Le chiffrage avancé devant les députés de la commission des lois par le ministre a, dans la foulée, été repris par différents médias d’extrême droite, notamment Fdesouche et Livre noir, dont le directeur de la rédaction est allé expliquer sur le plateau de CNews : «Aujourd’hui, un étranger illégal peut créer son autoentreprise quand un Français a du mal à créer sa SAS [société par actions simplifiée]».

Plusieurs des élus de gauche de cette commission avaient déposé des amendements visant à supprimer l’article 5 du projet de loi, qui tous ont été rejetés. L’article en question, qui inscrit dans la loi l’obligation de fournir un titre de séjour pour obtenir le statut d’autoentrepreneur, subsiste donc dans le texte qui va être discuté en séance publique. Dans le détail, cette disposition prévoit d’insérer, au milieu de l’article du Code de commerce définissant l’entrepreneur individuel, un alinéa disposant que «le statut d’entrepreneur individuel n’est pas accessible aux étrangers ressortissants de pays non-membres de l’Union européenne, d’un autre Etat partie à l’Espace économique européen ou de la Confédération suisse ne disposant pas d’un titre de séjour les autorisant à exercer sous ce statut». Il s’agit de la rédaction de l’article telle qu’adoptée par le Sénat, puisque dans sa version initiale il ne mentionnait que les «pays non-membres de l’Union européenne».

«Salariés déguisés de plateformes»

Pour attester de la nécessité de cette mesure, le ministre de l’Intérieur, principal artisan du projet de loi immigration qui a été à ce titre entendu par la commission des lois tout au long de l’examen du texte, a esquissé un chiffrage des étrangers en situation irrégulière travaillant sous le statut d’autoentrepreneur. Jeudi 30 novembre, Gérald Darmanin a ainsi déclaré : «aujourd’hui il y a 100 000 autoentreprises créées sur ce principe, et on évalue entre 50 000 et 60 000 le nombre de personnes irrégulières qui seraient assujetties à ce principe». Quelques instants après, le ministre a répété : «Là on parle de 100 000 [individus] dont la moitié – [c’est] évidemment difficile à vérifier, puisqu’on n’a pas ces papiers – seraient irréguliers.

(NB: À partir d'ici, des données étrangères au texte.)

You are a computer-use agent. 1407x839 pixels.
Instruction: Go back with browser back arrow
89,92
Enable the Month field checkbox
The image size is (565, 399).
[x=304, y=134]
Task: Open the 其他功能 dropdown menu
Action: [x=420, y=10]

Pas seraient devenus irréguliers, sont irréguliers quand ils le créent [leur statut d’autoentrepreneur].» Et quelques minutes plus tard, a encore martelé : «sur 100 000 créations d’autoentreprises par an, à peu près, nous considérons – mais ce sont évidemment des contrôles qui ne sont pas scientifiques, dans la mesure où par nature, ce qui est fraudé ou irrégulier n’est pas parfait dans la comptabilité – [que] c’est à peu près la moitié de ces 100 000, [donc] 50 000 personnes, qui sont irrégulières».

Soit, selon Gérald Darmanin, autant de «personnes qui ont un statut validé par Bercy, qui payent des impôts, qui payent des cotisations», susceptibles de «demander à être régularisées» et d’exprimer leur incompréhension en ces termes : «le ministère des Finances me demande de pouvoir travailler puisque j’ai un statut fiscal, et le ministère de l’Intérieur me demande de partir parce que j’ai une OQTF [une obligation de quitter le territoire français, ndlr]». Tous ces travailleurs sous le statut d’autoentrepreneur «ne sont pas dans une situation où ils auraient créé leur propre autoentreprise pour profiter du système, pour être régularisés […] Il y en a qui le sont car on les a obligés à le faire, pour être en fait des salariés déguisés de plateformes [de livraison de repas et de chauffeurs VTC] ou d’autres situations» – le ministre cite les secteurs du bâtiment, de la restauration et du nettoyage.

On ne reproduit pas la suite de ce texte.